**AIM OF THE TASK:** Swap "Load Attributes" for "Load Settings" in the lines starting at the line that contains "450x253 pixels." and ending at the line that contains "Action: point(217,531)", and write out only those lines with nothing else changed. Leave the pictures out.
_ _ _
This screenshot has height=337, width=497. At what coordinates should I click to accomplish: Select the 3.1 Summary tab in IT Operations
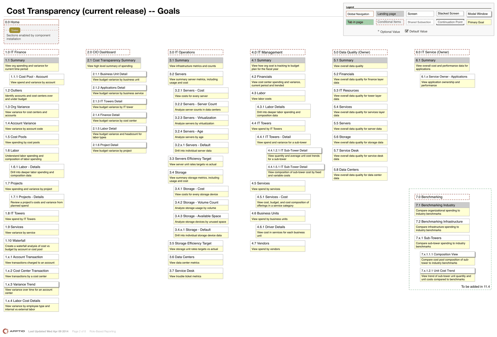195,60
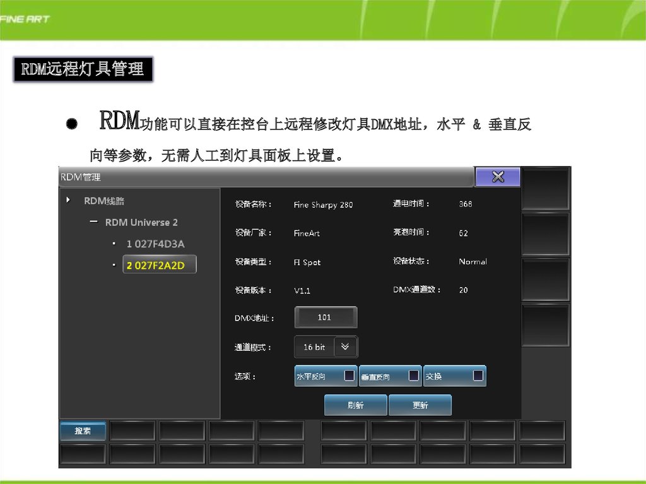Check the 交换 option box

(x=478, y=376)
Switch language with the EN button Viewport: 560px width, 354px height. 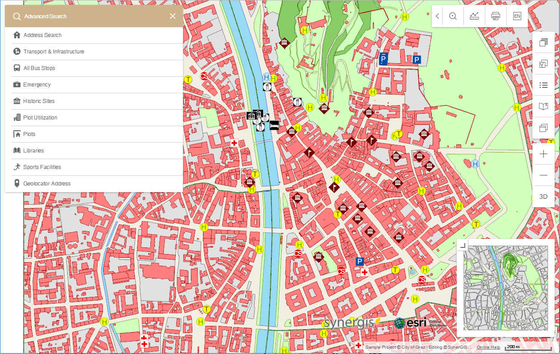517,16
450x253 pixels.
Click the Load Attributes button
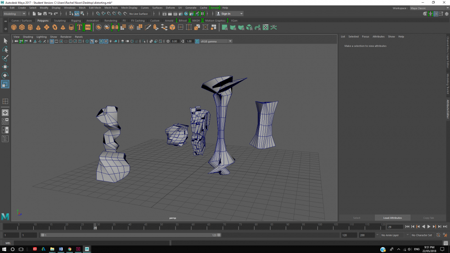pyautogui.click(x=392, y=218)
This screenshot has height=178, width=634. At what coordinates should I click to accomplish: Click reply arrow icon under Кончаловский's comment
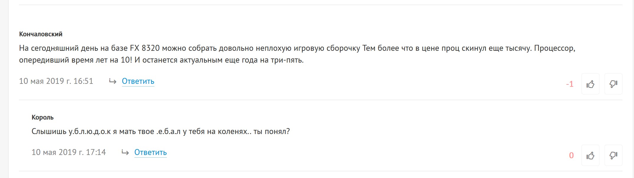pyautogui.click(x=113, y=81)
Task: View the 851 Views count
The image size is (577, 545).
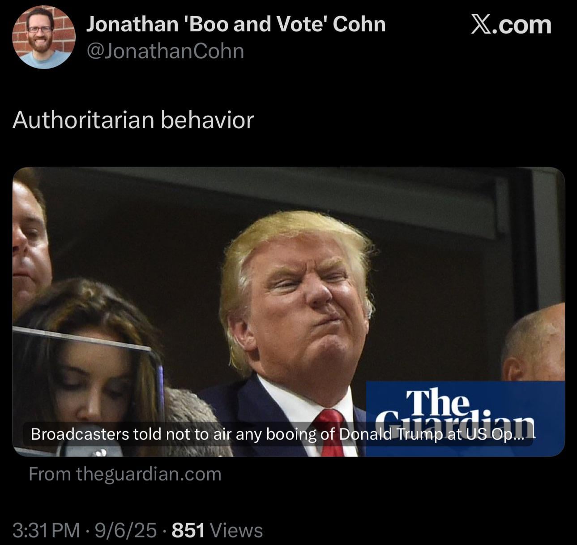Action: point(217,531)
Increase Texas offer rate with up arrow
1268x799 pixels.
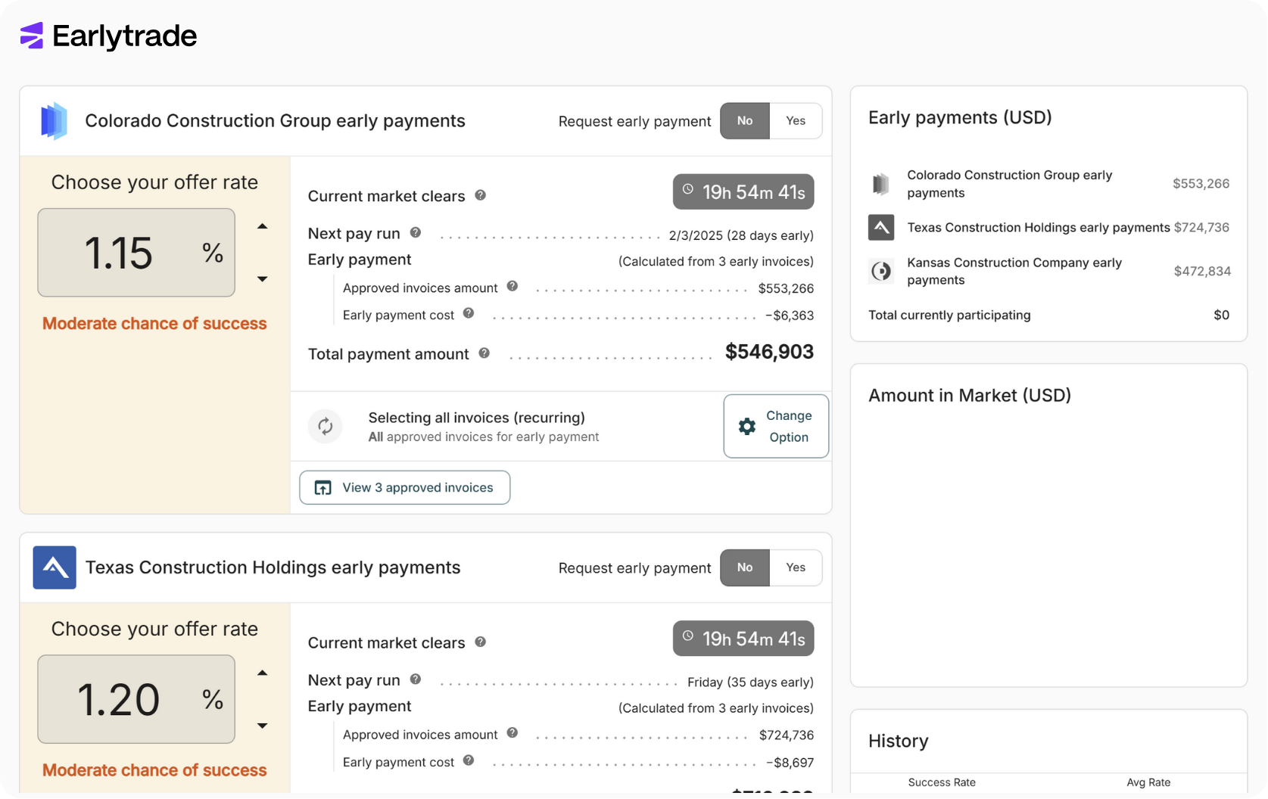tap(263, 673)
_ _ _
**TASK RESPONSE:**
450x253 pixels.
Click the Load Settings button
pyautogui.click(x=392, y=218)
This screenshot has height=178, width=634. At what coordinates should I click to accomplish: Click reply arrow icon under Кончаловский's comment
pyautogui.click(x=113, y=81)
Task: View the 851 Views count
The image size is (577, 545).
Action: point(217,531)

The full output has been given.